** Task to carry out **
After locating the line with "More + (958, 67)", repeat it and every following line to the end of the listing, exactly. Omit the pictures.

═════ Provided entries

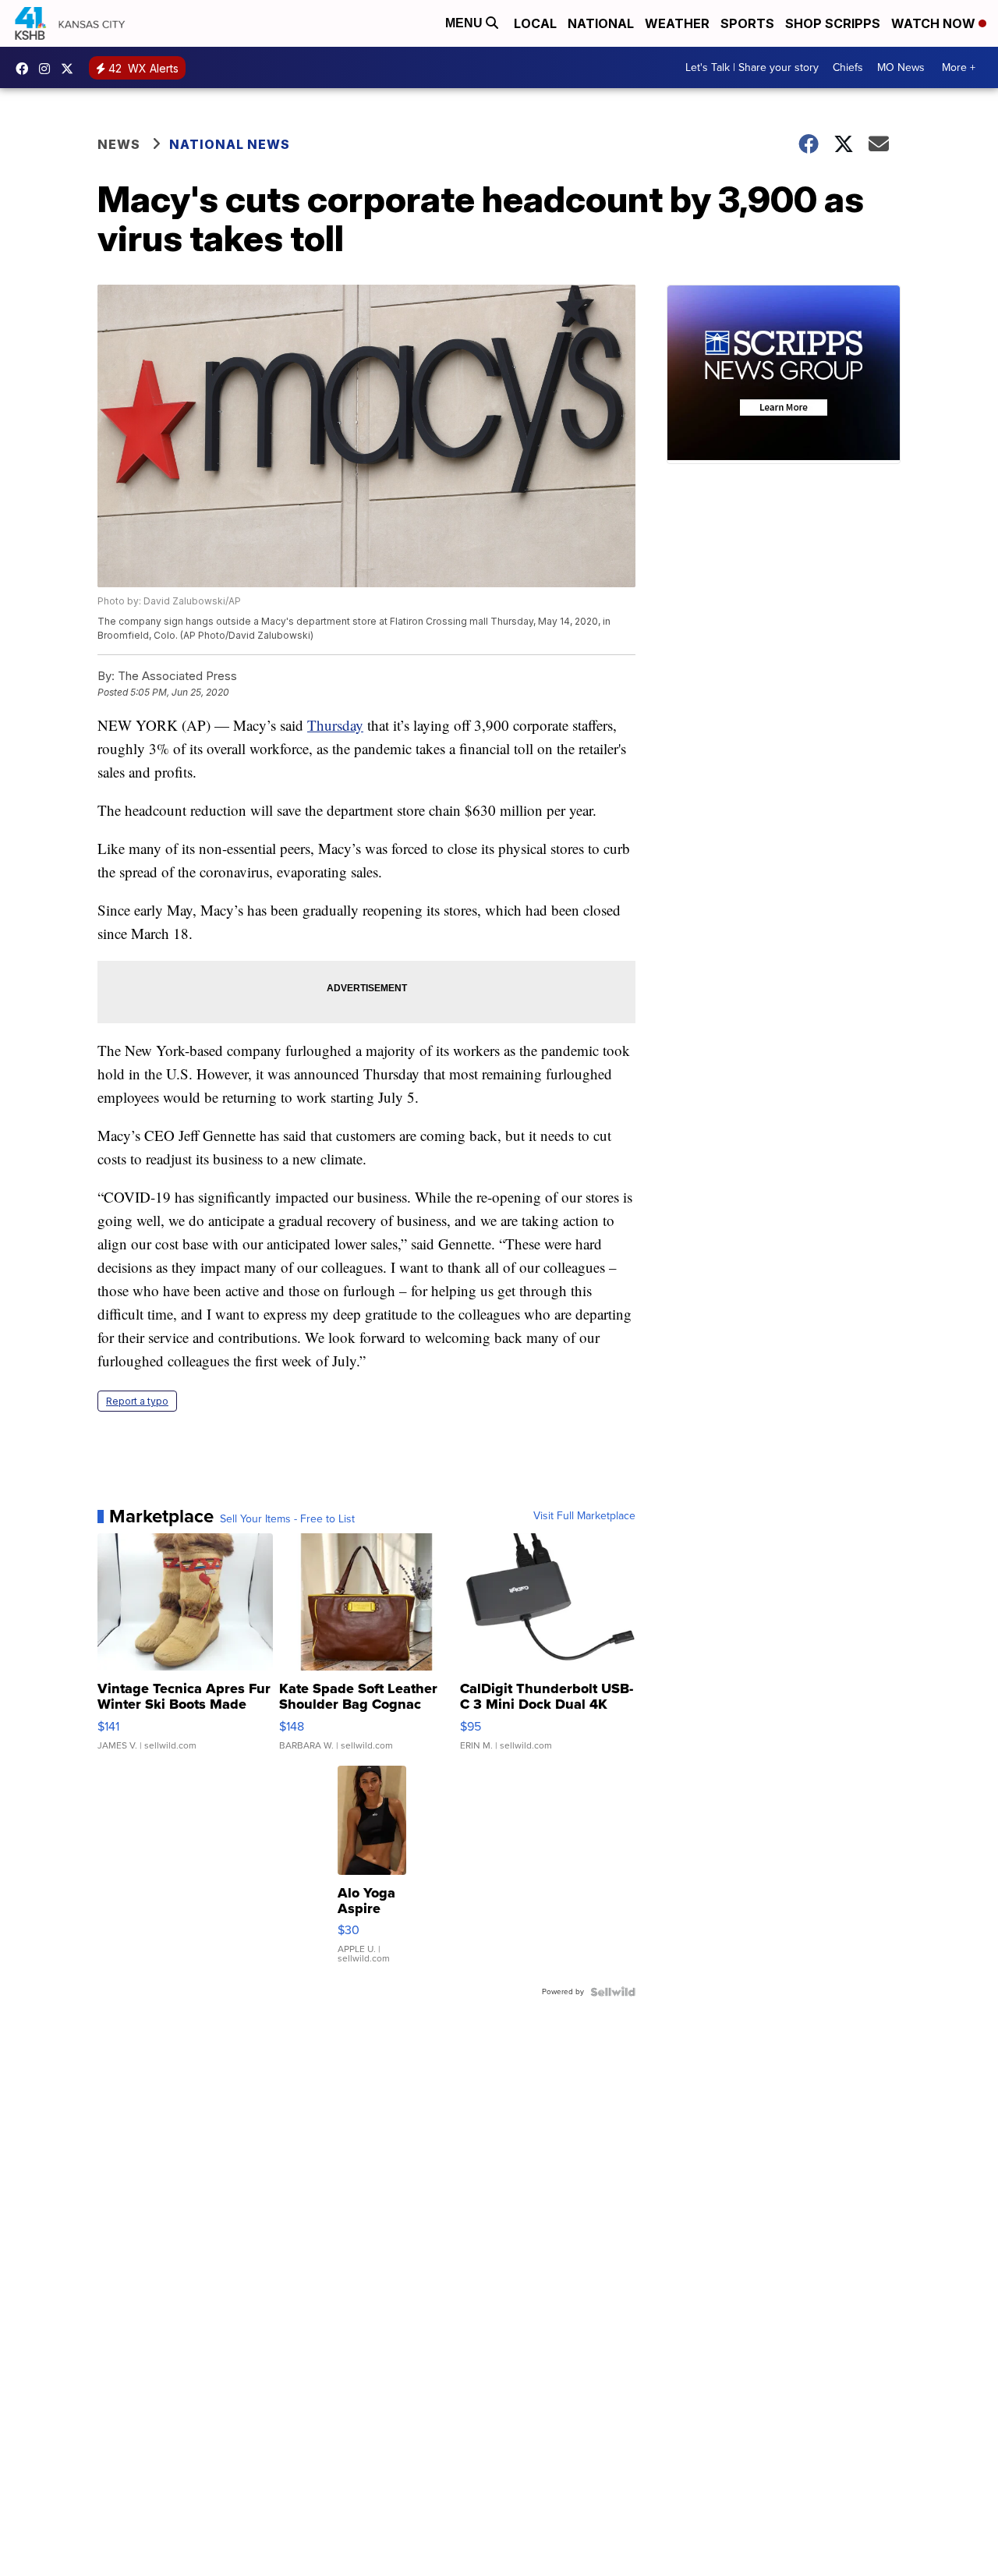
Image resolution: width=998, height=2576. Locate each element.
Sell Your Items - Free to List (287, 1519)
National (601, 23)
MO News (901, 67)
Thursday (335, 725)
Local (535, 23)
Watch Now (935, 23)
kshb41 (26, 68)
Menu (465, 23)
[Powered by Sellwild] (612, 1991)
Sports (747, 23)
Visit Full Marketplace (584, 1516)
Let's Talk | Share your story (752, 67)
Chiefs (848, 67)
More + (958, 67)
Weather (677, 23)
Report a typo (137, 1401)
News (118, 144)
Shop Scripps (832, 23)
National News (229, 144)
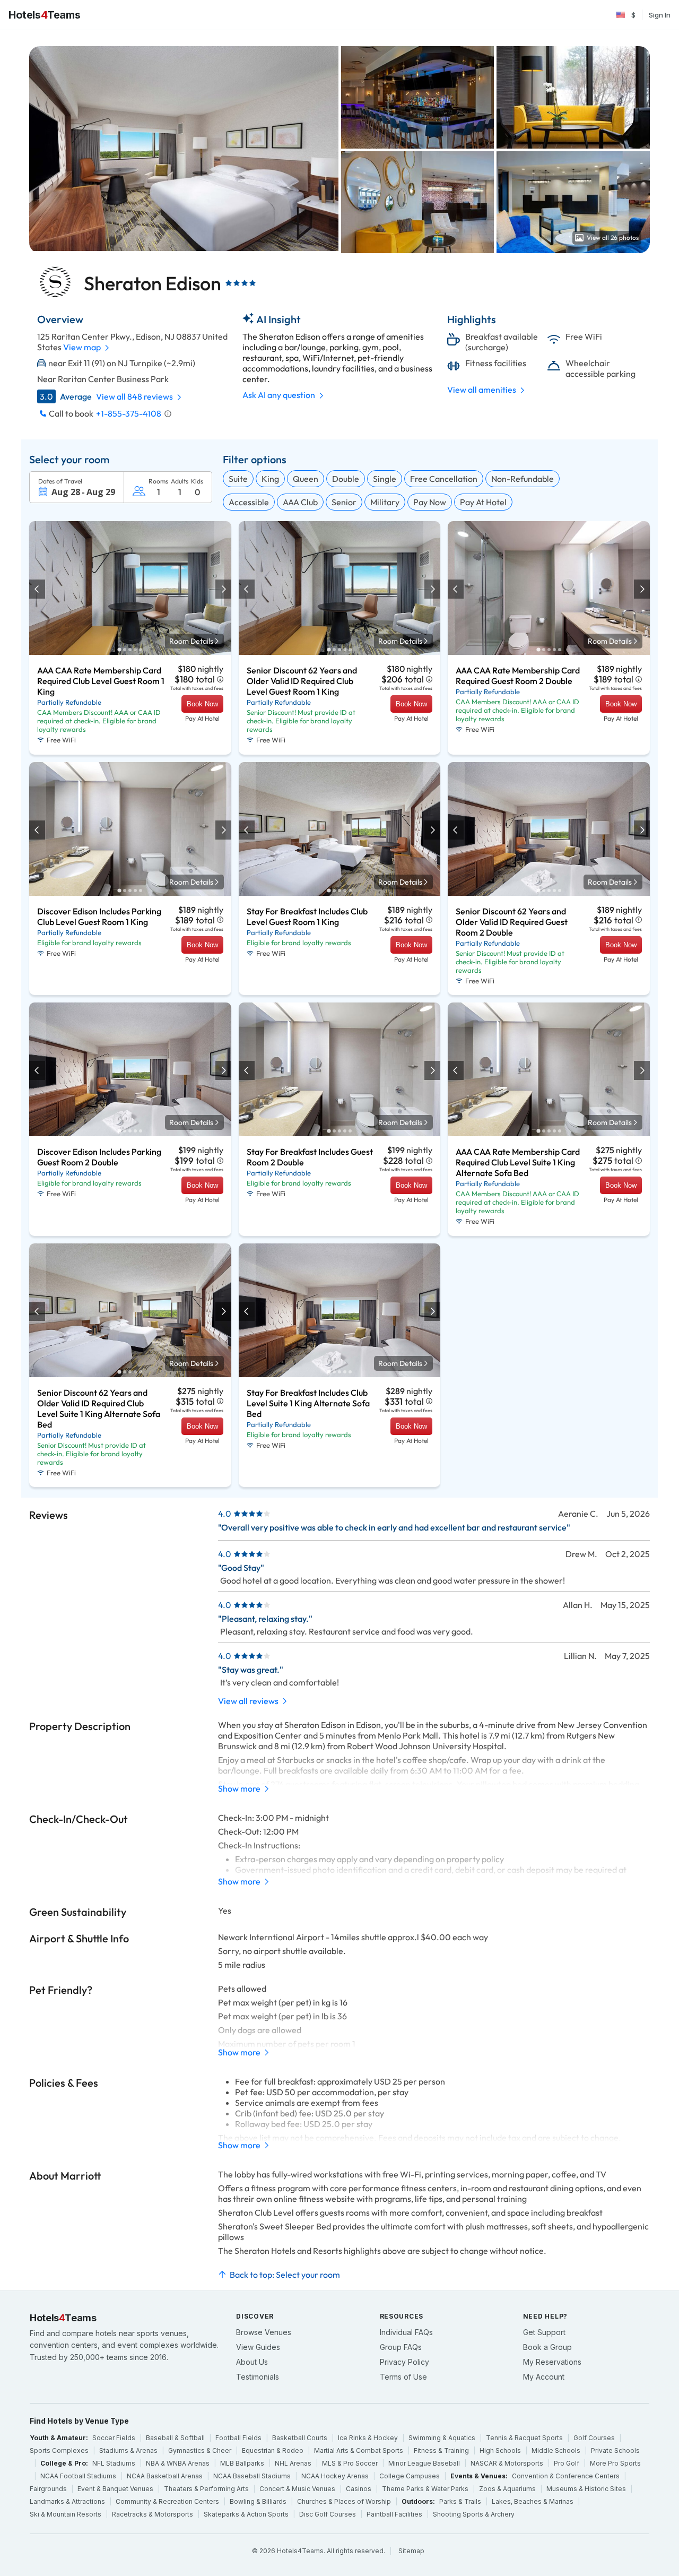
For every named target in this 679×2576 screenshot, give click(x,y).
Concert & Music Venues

══════════

** Problem solution **
More + (958, 67)
Weather (677, 23)
Report a typo (137, 1401)
News (118, 144)
Shop Scripps (832, 23)
National News (229, 144)
For every named target in this 679×2576 screenshot, give click(x,y).
Concert & Music Venues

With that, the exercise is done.